As economies in both the developed and developing world move to lower carbon, renewable energy generation, the demand for energy storage options is rapidly increasing globally. In the US alone, the capacity of energy storage has been growing at around 50% per annum for the last five years. This explosion in the storage industry is driving demand for battery metals including vanadium and nickel.
The vast bulk of vanadium today is used in the production of steel, with more than 90% of global vanadium supply consumed by Chinese steel mills. Vanadium plays an important role in steel production, serving to strengthen steel alloys used in construction, machinery, aerospace and aviation.
Steel production has grown steadily over the past few decades, and with that has come increased demand for vanadium. In addition, new rules and regulations requiring use of higher strength steel in construction and other markets, has led to higher utilisation of vanadium in steel production.

> EXTRACTED ENTRIES
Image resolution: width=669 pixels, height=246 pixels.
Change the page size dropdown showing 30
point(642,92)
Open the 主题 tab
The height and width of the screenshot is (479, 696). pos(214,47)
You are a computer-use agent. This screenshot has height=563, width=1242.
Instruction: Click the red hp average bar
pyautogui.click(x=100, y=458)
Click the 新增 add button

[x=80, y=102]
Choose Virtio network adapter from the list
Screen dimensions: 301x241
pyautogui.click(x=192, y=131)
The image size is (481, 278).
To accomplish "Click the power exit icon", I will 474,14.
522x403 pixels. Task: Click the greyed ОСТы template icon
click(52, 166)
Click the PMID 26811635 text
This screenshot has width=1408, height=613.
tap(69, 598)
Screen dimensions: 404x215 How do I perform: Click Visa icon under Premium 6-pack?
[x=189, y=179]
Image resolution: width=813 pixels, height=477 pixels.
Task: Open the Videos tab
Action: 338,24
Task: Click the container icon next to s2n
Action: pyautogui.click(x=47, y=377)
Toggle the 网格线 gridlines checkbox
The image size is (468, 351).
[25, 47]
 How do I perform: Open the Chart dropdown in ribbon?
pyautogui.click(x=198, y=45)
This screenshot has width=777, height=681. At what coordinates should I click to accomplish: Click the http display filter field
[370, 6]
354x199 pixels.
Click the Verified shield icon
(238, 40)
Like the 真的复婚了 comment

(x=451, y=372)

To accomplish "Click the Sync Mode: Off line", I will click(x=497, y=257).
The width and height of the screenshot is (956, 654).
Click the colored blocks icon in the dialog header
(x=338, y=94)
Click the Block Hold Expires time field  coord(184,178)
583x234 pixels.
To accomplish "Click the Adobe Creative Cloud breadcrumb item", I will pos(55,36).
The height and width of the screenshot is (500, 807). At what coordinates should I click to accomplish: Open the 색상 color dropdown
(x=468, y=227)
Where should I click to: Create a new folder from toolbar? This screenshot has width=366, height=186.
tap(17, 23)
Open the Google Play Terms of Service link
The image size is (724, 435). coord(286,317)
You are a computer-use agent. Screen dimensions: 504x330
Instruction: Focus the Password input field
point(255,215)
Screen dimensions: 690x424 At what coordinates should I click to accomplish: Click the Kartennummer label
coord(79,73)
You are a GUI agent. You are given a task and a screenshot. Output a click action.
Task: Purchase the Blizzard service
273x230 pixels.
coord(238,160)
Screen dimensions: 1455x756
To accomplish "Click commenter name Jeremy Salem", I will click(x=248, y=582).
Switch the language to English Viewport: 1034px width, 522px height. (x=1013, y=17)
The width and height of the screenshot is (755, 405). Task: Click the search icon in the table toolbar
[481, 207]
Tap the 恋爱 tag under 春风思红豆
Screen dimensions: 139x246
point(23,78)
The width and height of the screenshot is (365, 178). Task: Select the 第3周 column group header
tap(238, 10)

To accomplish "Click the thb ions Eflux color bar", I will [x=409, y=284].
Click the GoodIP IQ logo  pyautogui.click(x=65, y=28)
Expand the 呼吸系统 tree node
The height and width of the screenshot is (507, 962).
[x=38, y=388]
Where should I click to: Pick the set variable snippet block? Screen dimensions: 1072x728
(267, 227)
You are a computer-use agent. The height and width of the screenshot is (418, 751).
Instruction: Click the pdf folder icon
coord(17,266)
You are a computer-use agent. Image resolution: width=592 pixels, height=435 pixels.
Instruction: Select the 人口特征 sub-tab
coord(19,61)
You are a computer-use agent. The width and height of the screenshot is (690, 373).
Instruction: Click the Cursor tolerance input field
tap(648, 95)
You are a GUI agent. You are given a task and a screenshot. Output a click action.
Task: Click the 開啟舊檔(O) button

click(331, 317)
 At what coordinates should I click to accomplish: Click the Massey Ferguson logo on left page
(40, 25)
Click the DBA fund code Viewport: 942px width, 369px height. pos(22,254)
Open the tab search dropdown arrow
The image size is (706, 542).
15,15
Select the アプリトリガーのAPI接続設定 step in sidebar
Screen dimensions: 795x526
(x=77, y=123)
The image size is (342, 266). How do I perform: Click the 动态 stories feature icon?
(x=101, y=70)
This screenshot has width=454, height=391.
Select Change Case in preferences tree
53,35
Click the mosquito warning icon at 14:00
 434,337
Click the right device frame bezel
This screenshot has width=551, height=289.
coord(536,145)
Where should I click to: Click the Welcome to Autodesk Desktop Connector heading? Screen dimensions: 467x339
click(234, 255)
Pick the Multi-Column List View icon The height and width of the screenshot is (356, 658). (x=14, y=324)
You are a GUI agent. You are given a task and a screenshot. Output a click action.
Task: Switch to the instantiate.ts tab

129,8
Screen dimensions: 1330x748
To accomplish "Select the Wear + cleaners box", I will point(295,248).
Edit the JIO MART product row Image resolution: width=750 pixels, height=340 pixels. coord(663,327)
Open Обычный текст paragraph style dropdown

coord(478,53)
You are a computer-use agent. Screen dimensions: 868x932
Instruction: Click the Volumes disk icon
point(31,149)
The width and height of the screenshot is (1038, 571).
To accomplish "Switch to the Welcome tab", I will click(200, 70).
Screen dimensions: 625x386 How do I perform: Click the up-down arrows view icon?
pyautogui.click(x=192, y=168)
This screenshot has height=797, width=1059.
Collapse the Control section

> WORK INSTRUCTIONS
- A) Rewrite the passage on vanadium demand starting with "Steel production has" and going on through "in steel production.", using "years" in place of "decades".
- B) Using the passage on vanadium demand, decide whether each statement agrees with it, and back each yes or no with the deciding words from the passage. (i) Energy storage capacity in the US has been growing at around 50% per annum for the last five years. (ii) Most vanadium today goes into battery production. (iii) Chinese steel mills consume more than 90% of global vanadium supply.
- C) Write a continuation of the passage on vanadium demand, picking up after its final sentence.

> WRITTEN RESPONSES
- A)
Steel production has grown steadily over the past few years, and with that has come increased demand for vanadium. In addition, new rules and regulations requiring use of higher strength steel in construction and other markets, has led to higher utilisation of vanadium in steel production.

- B)
(i) Yes: "In the US alone, the capacity of energy storage has been growing at around 50% per annum for the last five years."
(ii) No: "The vast bulk of vanadium today is used in the production of steel"
(iii) Yes: "with more than 90% of global vanadium supply consumed by Chinese steel mills"

- C)
This was particularly the case in China, where the tragic Sichuan earthquake in 2008 led to new standards for the minimum strength of steel used in construction from 2011. The standards were further increased in 2018.
In addition to use in steel, vanadium also is used in various chemical applications as well as in batteries – in particular vanadium redox batteries, which could potentially revolutionise large scale energy storage.
China, Russia and South Africa account for almost all global vanadium production, which totalled around 80,000 tonnes in 2018. Most vanadium is produced as a byproduct of magnetite or uranium processing, with the world’s largest mines historically being in South Africa’s Bushveld region.
According to the US Geological Survey, global resources of vanadium exceeds 63 million tons, making it one of the most abundant minerals on earth. Nevertheless, according to some forecasts, demand for vanadium is expected to double over the next decade and use in batteries is forecast to grow substantially.
Vanadium redox flow battery (VFRB)
VRFB are rechargeable flow batteries that are used mainly in large scale industrial applications. These batteries have a number of unique features, including that they are infinitely rechargeable, have no capacity loss over time, are not flammable and can easily be scaled for large applications.
According to metals research firm Roskill, that vanadium demand in VFRB markets could rise to 31,000 tonnes by 2025, which would amount to a very sizable increase in demand.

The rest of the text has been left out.